JAKARTA, Indonesia's communications and information minister Rudiantara has threatened to shut down Facebook in the country if there is evidence of citizens' personal data being harvested or if it fails to tackle fake news in the upcoming elections.

In an interview, Rudiantara said: "If I have to shut them down, then I will do it."

The minister acknowledged that Indonesia had previously blocked messaging app Telegram. "I did it. I have no hesitation to do it again," he said.

Facebook has come under mounting pressure across the globe following revelations of a major scandal involving the data of 50 million of its users obtained by data analytics firm Cambridge Analytica.

The firm has been linked to US President Donald Trump's election campaign.

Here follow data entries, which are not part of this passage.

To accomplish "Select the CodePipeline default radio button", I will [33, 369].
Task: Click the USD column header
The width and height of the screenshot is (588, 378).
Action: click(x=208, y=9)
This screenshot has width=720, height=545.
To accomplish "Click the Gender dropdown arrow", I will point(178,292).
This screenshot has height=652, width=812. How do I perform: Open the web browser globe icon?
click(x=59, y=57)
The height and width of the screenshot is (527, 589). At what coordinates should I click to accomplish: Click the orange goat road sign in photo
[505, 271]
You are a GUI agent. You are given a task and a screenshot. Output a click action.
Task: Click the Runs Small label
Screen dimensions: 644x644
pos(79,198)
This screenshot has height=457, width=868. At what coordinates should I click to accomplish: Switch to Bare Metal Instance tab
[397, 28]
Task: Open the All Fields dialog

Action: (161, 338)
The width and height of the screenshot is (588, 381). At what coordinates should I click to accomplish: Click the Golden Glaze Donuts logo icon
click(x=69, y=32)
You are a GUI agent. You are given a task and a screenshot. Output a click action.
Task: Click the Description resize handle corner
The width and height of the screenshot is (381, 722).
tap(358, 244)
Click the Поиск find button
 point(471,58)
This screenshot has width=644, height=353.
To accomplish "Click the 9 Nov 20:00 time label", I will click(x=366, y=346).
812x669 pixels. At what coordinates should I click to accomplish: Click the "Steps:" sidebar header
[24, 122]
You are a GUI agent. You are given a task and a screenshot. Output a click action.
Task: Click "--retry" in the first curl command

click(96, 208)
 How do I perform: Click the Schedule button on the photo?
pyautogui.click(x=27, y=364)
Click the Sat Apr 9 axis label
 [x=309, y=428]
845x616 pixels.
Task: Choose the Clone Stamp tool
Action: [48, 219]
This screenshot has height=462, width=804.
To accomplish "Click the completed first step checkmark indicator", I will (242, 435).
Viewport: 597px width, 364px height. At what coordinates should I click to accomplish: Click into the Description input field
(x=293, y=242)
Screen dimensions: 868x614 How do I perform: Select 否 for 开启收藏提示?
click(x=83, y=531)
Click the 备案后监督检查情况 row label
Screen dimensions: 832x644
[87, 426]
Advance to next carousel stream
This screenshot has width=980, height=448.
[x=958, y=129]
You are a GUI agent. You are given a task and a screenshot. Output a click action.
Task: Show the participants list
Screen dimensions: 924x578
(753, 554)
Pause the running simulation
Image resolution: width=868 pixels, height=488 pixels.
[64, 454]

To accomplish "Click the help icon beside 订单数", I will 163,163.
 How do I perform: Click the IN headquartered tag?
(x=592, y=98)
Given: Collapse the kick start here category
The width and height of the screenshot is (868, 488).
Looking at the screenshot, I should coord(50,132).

The minister said he had sought assurances from Facebook representatives in Indonesia that no Indonesian user's data was among the cache harvested by Cambridge Analytica.

He added that Facebook said it would reply to his query this week.

The minister added that Facebook could face severe penalties if it is found to have failed to comply with Indonesia's regulations. "There are administrative sanctions. I can issue the warning letter to them. There will also be criminal sanctions," he said.

He said employees of the social media giant could face up to 12 years in jail and a fine of up to US$873,000. "I want an undertaking that there were no Indonesian Facebook users whose information or data was used by Cambridge Analytica," he said. "If that is the case, I can chase them, ask the police."

The minister also expressed concern about how personal information of individual voters might be used by domestic and external actors during elections in Indonesia.

He said: "I have to watch out, whether it's internal from within the country or outside of the country. But the most important thing is we have to look at controls for platforms."

"If you are not able to manage your platform to support the stability of Indonesia that means your intention to be in Indonesia is not for business, it's for something else."